══ DATA FOR THIS EXERCISE
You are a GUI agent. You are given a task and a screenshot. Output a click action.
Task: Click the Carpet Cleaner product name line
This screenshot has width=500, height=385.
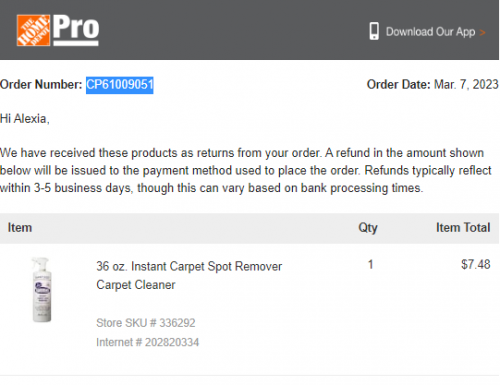(136, 285)
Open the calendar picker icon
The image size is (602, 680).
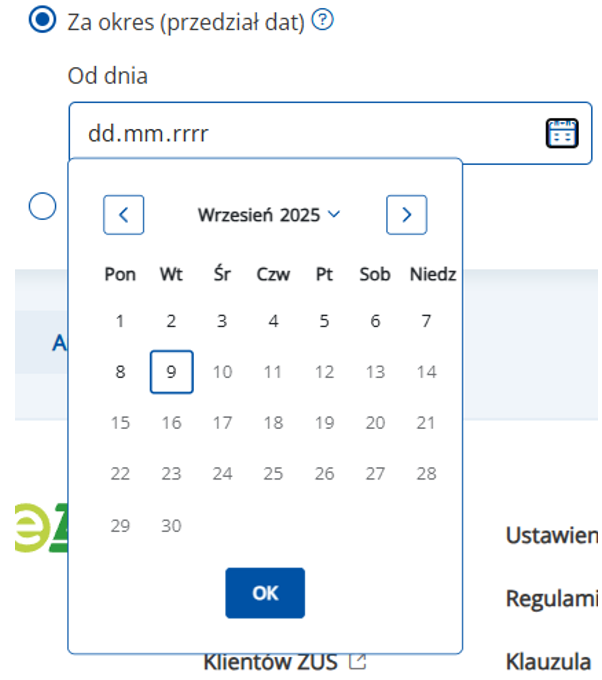click(562, 133)
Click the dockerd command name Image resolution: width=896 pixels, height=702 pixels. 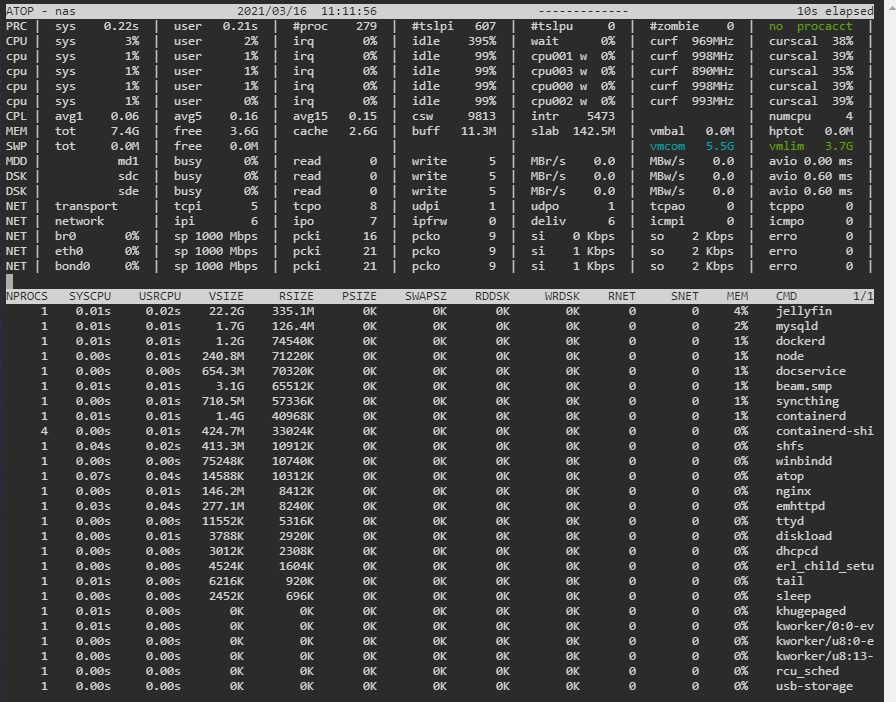click(800, 341)
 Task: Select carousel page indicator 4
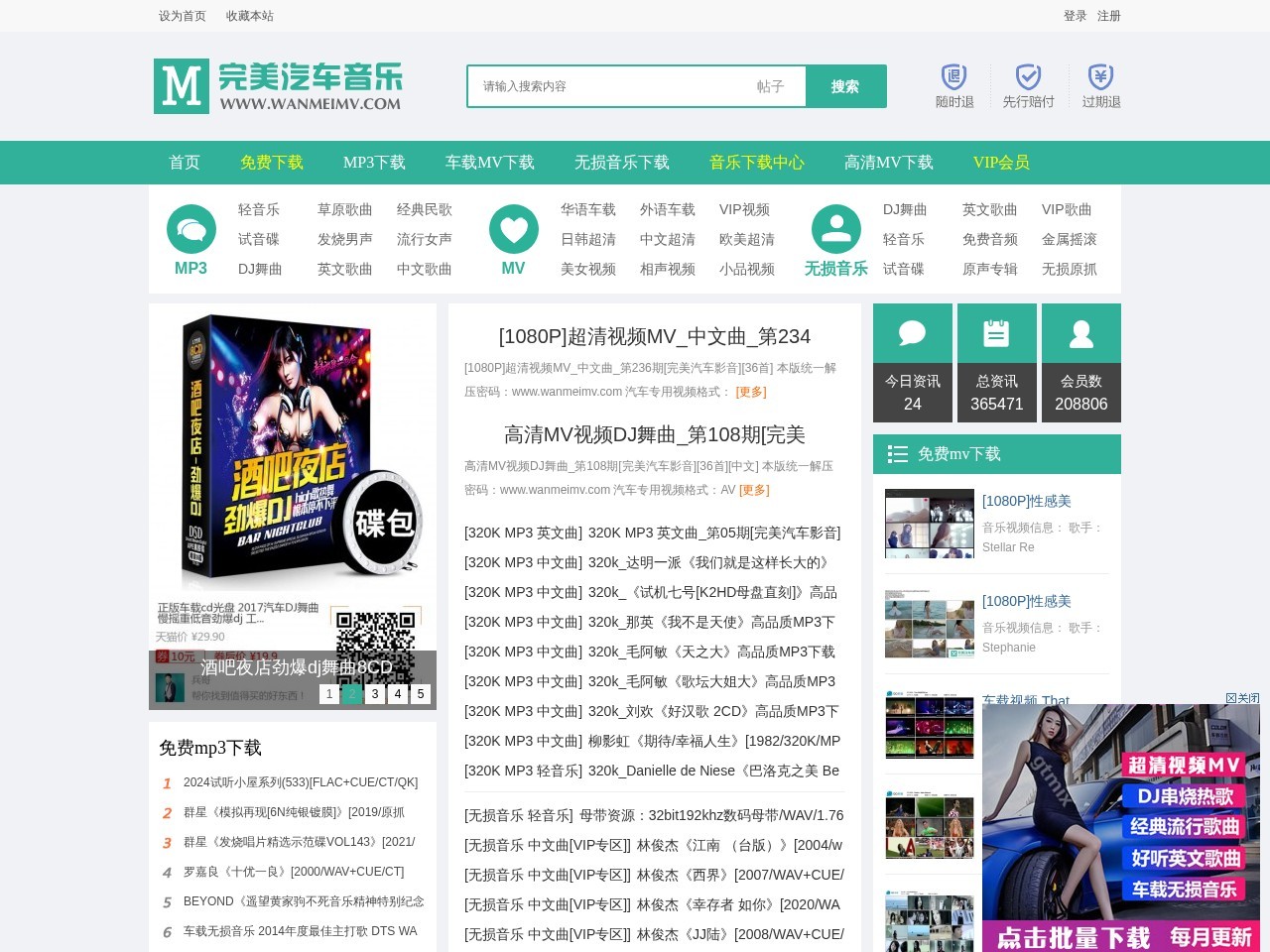[x=397, y=694]
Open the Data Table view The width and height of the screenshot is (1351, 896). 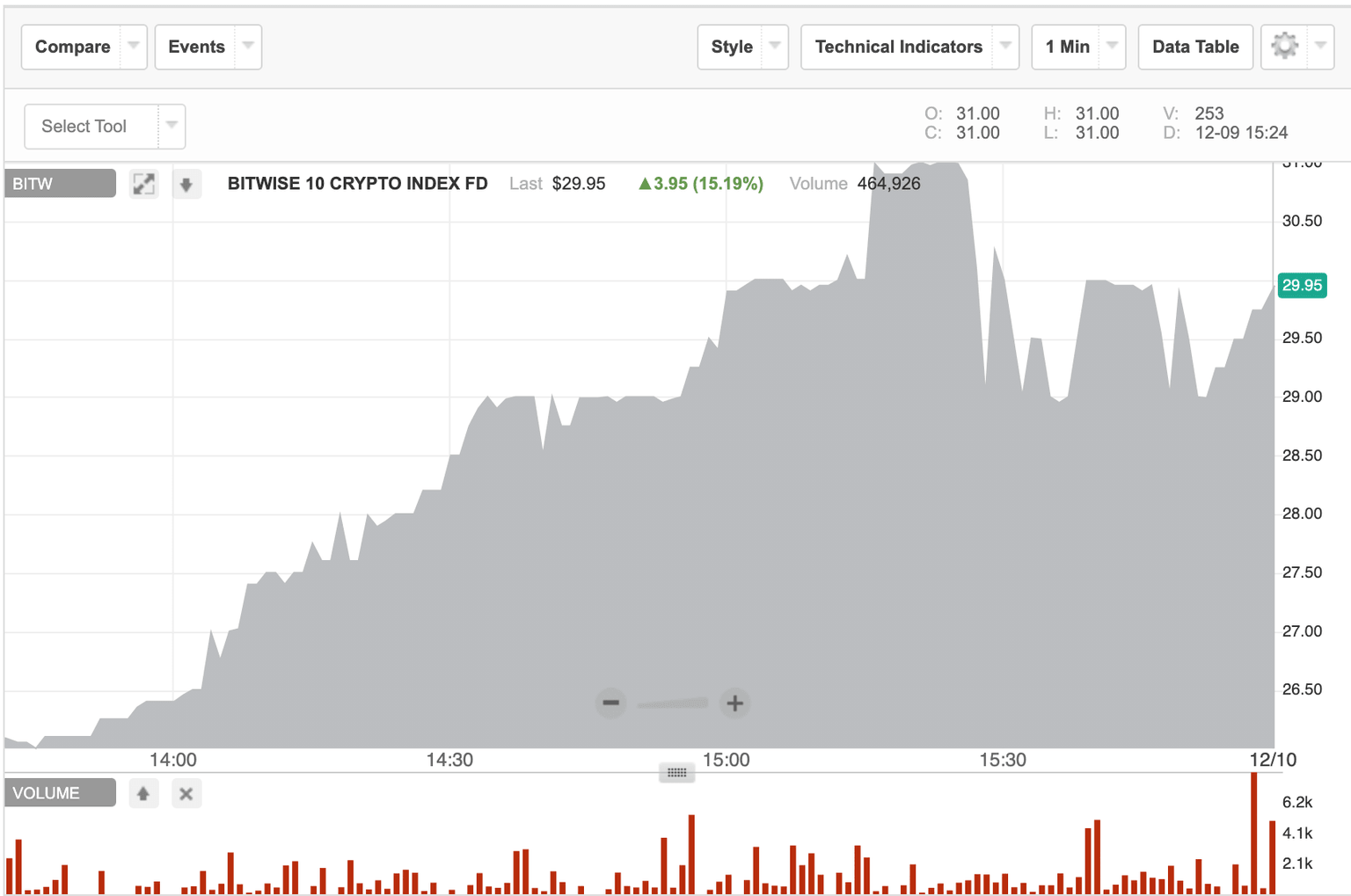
════
An exact restatement of the lines from the one holding "Task: Select carousel page indicator 4" through the end of the entries, both ends included, is the whole answer. Pictures stay out.

FINISHED TASK
 Task: Select carousel page indicator 4
[x=397, y=694]
Open the Data Table view The width and height of the screenshot is (1351, 896). 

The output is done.